Striking a balance with zinc investments

Stock picking can be an exercise in compromise, and investors who wait for a perfect zinc mining project could be sitting on the sidelines—and missing out on profits. Advanced zinc projects close to infrastructure are limited, and with zinc supply contracting in 2013, new operations are emerging both within and outside of established districts. Matthew O’Keefe, mining analyst with Mackie Research, talks with The Metals Report about his criteria for choosing investments in the zinc small-cap space and explains why he’s sometimes willing to make concessions.

The Metals Report: What’s your forecast for the upper range of zinc prices in 2013 and the first half of 2014?

Matthew O’Keefe: I think we’re going to start to see a reversal in the fundamentals that should start to drive the price of zinc up. Some major mine closures are coming in North America, so the supply side is going to be a little tighter. Xstrata Plc’s (XTA:LSE) Brunswick #12 mine in New Brunswick, a fairly large operation producing around 275,000 tons per year, is closing this month and Perseverance, another Xstrata mine located in Quebec is also slated to close this year, removing another 228,000 tons from the supply. Zinc inventories have already begun to flatten and drop a little, a trend we expect will continue next year when two other large mines are expected to close, Lisheen in Ireland and Iscaycruz in Peru.

We have a 2013 zinc target of $1 per pound ($1/lb). In 2014, we’re moving it up to $1.20/lb, citing this drop in inventories as a price increase catalyst. We’re keeping our long-term price pretty low at $0.95/lb.

TMR: What are zinc’s key uses?

_Entries for locating words and elements_
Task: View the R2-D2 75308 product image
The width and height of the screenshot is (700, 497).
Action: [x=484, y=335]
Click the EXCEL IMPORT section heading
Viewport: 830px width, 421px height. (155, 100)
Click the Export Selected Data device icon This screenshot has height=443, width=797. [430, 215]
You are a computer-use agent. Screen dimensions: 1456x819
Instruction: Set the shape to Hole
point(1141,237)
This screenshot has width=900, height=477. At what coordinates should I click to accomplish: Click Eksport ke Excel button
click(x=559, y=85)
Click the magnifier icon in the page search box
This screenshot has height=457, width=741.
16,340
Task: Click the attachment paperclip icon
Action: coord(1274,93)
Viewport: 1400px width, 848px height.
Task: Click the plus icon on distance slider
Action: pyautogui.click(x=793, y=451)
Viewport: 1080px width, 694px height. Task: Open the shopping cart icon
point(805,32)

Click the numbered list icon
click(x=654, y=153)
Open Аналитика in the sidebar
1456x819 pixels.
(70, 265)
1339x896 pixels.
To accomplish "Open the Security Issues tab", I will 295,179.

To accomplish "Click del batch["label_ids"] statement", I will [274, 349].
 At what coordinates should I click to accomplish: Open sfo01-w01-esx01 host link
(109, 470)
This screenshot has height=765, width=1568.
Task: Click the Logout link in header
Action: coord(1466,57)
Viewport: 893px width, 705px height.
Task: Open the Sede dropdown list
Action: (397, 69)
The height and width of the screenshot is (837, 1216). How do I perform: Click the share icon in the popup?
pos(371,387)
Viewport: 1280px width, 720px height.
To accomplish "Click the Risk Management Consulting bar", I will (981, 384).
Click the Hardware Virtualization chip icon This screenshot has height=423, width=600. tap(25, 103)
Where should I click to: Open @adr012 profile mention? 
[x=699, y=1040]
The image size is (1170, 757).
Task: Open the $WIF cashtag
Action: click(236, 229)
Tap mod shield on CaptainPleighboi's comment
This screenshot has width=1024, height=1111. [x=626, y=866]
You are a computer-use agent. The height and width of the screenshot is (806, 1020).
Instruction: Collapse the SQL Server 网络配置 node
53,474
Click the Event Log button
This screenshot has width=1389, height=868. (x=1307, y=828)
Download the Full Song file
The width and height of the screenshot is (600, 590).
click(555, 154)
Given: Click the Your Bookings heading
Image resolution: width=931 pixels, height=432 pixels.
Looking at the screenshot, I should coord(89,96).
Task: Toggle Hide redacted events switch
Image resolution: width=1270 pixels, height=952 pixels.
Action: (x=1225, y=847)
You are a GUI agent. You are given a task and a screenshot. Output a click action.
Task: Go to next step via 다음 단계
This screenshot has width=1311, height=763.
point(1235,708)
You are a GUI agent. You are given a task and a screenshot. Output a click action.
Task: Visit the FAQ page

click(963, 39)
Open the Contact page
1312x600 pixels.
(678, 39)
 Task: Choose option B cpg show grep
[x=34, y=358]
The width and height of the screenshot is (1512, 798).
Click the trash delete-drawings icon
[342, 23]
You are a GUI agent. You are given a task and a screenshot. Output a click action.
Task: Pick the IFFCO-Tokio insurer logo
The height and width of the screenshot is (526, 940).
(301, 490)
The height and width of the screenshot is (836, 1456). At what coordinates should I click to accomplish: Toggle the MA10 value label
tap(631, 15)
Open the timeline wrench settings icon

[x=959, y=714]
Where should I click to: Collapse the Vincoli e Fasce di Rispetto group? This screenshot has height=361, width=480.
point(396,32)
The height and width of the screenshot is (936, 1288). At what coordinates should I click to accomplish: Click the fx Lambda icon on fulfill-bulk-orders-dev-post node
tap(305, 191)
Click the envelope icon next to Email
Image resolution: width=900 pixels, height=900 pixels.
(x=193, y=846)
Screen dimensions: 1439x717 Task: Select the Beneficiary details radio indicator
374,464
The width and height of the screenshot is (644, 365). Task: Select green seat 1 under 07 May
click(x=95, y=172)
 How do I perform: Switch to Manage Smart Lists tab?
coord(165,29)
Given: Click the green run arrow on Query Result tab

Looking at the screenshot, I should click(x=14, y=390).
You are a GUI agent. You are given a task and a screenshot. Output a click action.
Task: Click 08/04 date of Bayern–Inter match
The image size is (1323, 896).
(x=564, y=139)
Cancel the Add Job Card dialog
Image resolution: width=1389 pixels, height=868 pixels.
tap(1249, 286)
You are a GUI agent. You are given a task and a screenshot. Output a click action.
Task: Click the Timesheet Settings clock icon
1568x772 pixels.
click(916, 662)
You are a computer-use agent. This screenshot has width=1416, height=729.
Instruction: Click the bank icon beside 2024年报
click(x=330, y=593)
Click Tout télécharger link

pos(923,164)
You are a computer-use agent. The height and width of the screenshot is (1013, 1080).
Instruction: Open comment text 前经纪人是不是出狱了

_What you need to do_
1. In the zinc investment interview, list every mine that is named as closing or expected to close.
2. Echo the zinc investment interview word for word, everything from "Striking a balance" down to "half of 2014?".
3. Proceed with the zinc investment interview, picking up right after its last line.

_Results of the exercise_
1. Brunswick #12 (New Brunswick), Perseverance (Quebec), Lisheen (Ireland), Iscaycruz (Peru)

2.
Striking a balance with zinc investments

Stock picking can be an exercise in compromise, and investors who wait for a perfect zinc mining project could be sitting on the sidelines—and missing out on profits. Advanced zinc projects close to infrastructure are limited, and with zinc supply contracting in 2013, new operations are emerging both within and outside of established districts. Matthew O’Keefe, mining analyst with Mackie Research, talks with The Metals Report about his criteria for choosing investments in the zinc small-cap space and explains why he’s sometimes willing to make concessions.

The Metals Report: What’s your forecast for the upper range of zinc prices in 2013 and the first half of 2014?

3.
MO: Zinc is primarily used to galvanize steel to prevent it from rusting and as an alloying metal in manufacturing, so it’s related to the construction and automotive industries. In that respect, it is one of the key economic metals and strongly correlated to global economic growth.

TMR: Geologically speaking, why is lead often associated with zinc?

MO: Lead and zinc commonly occur together as part of the ore-forming process. Most lead-zinc deposits occur in volcanogenic massive sulfide (VMS) deposits, a common type of deposit initially formed on the ocean floor. Chemically, the lead- and zinc-forming minerals behave quite similarly, so under the same conditions they generally precipitate out at the same time.

TMR: What are the essentials of your investment thesis for lead-zinc plays in the small-cap space?

MO: I like the small-cap space because in addition to commodity exposure, you see value creation as the company passes development milestones. I look for advanced projects that are close to infrastructure and that carry manageable risk. Does it also have a good resource with decent byproducts? A good management team? Reasonable access to capital? Those are the main criteria.

TMR: Let’s get into your coverage universe. You recently traveled to Foran Mining Corp.’s (FOM:TSX.V)McIlvenna Bay zinc-copper-gold-silver project in Saskatchewan. What were two or three takeaways from your trip?

MO: The trip to McIlvenna Bay reinforced the reasons I liked the project in the first place―its location and access to not just regular infrastructure like roads and power but to mining-specific infrastructure. McIlvenna Bay is just 60 kilometers from Flin Flon, a major mining center where HudBay Minerals Inc. (HBM:TSX; HBM:NYSE) has the bulk of its operations, including an operating zinc smelter. And the town has rail, allowing concentrate to be shipped globally. We traveled by road all the way to the site in just over an hour with no problems. With this abundance of infrastructure, Foran has the luxury of being able to focus on building a mine and a mill without having to deal with the permitting issues and capital cost escalations commonly associated with basic infrastructure development.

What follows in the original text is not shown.